Task requirements:
From the records below, output exactly the lines starting at the line with "[Mary & Joe G] (236, 1358)" and ending at the line with "Reject All (188, 952)", both of them included, but no pictures.

Material for this task:
══════════

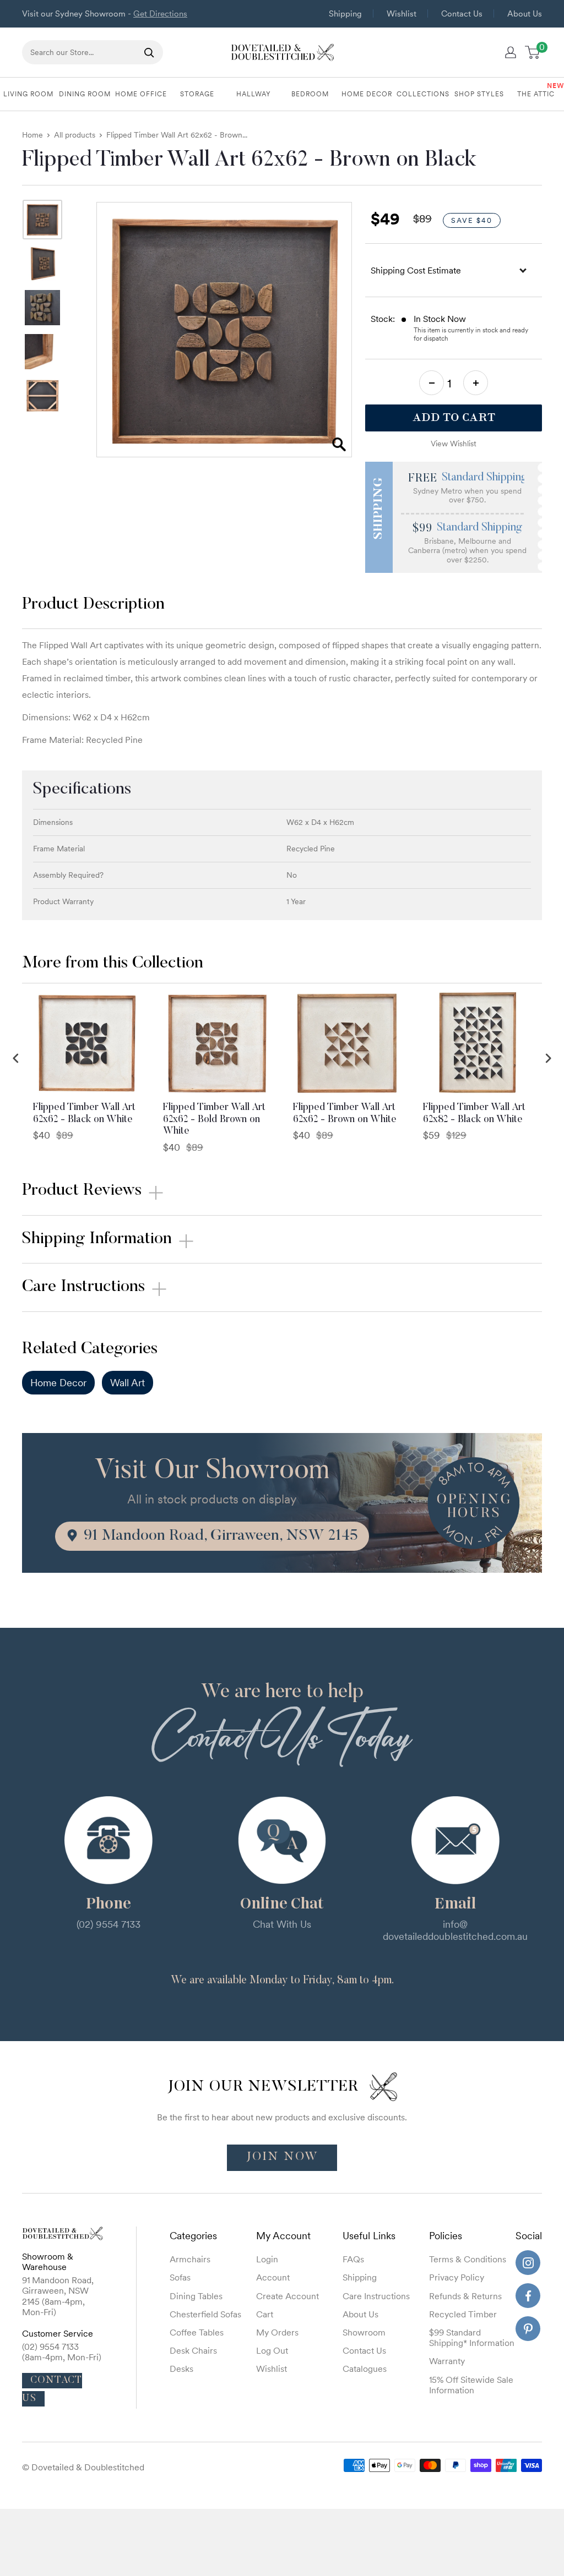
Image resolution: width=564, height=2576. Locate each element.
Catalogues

══════════

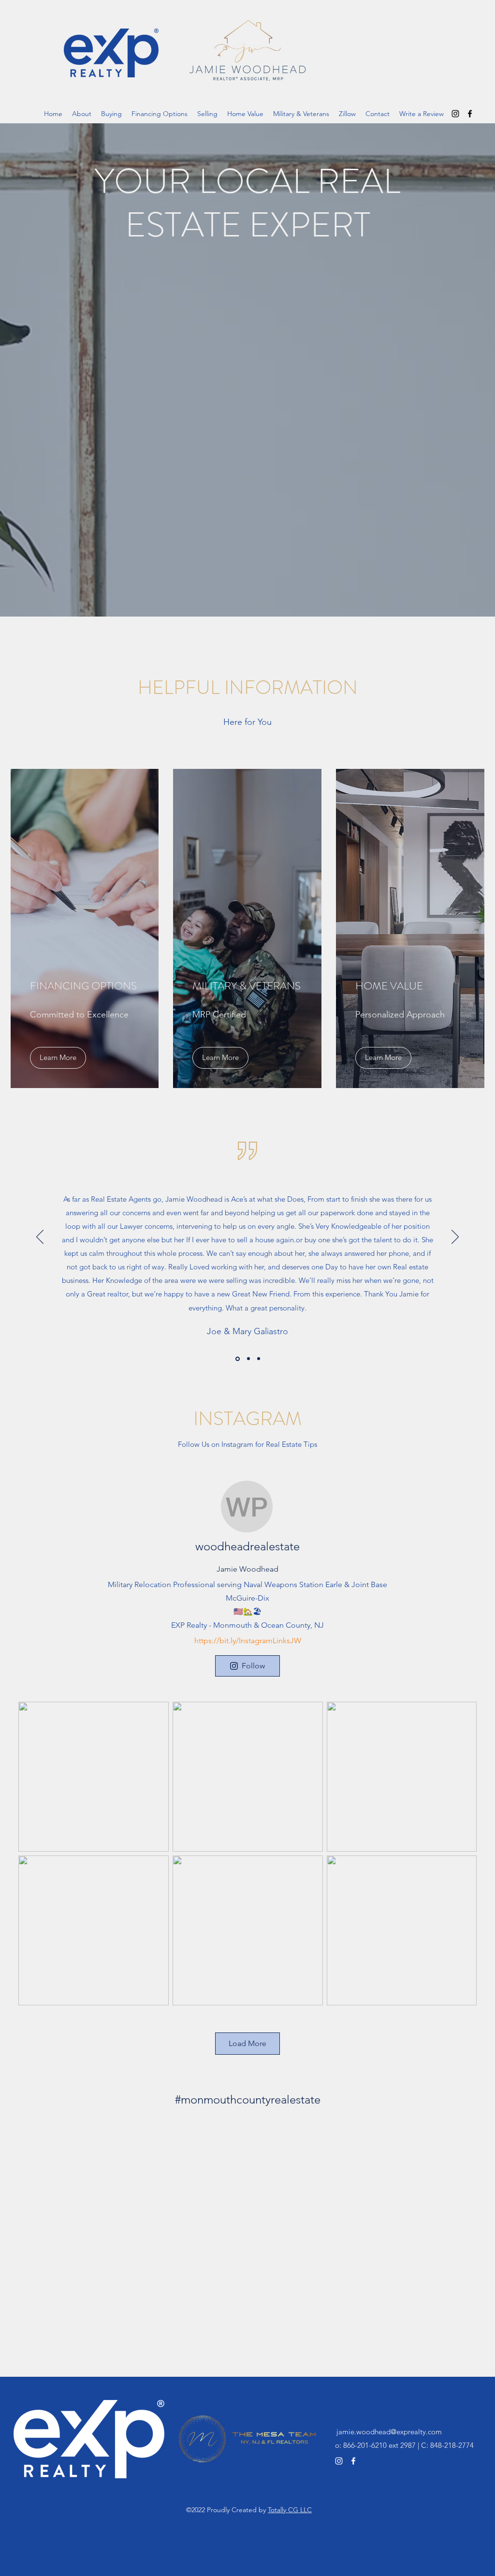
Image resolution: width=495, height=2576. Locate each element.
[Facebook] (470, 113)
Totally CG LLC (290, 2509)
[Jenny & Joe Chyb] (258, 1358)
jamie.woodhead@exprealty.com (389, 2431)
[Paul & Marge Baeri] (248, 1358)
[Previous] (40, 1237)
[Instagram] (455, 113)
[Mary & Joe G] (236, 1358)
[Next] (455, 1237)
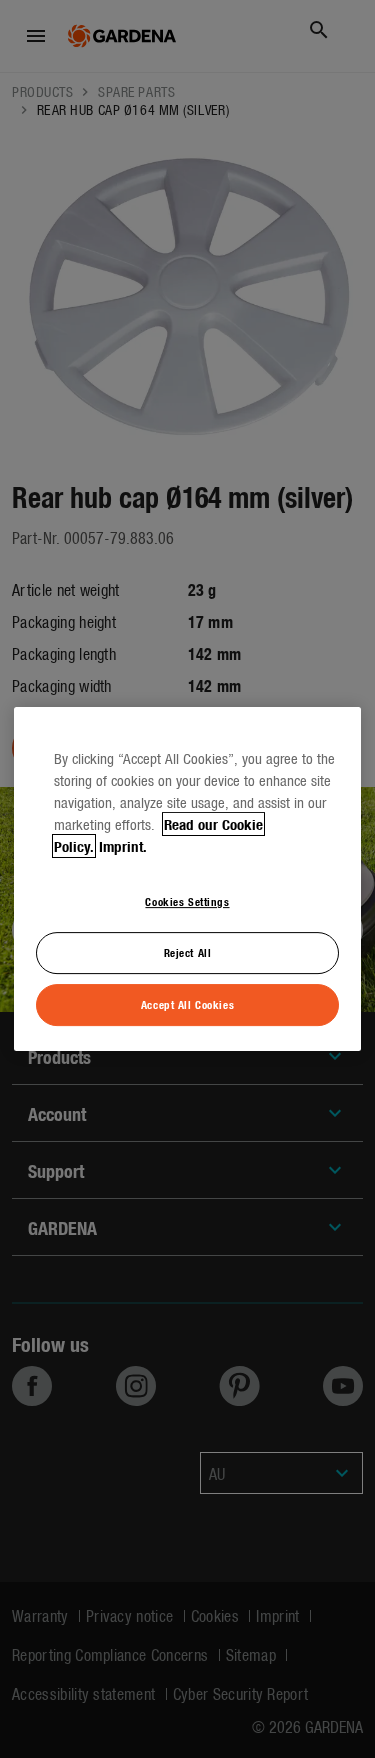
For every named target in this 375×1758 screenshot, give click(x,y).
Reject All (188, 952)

══════════

Your solution:
[Mary & Joe G] (236, 1358)
[Next] (455, 1237)
For every named target in this 375×1758 screenshot, give click(x,y).
Reject All (188, 952)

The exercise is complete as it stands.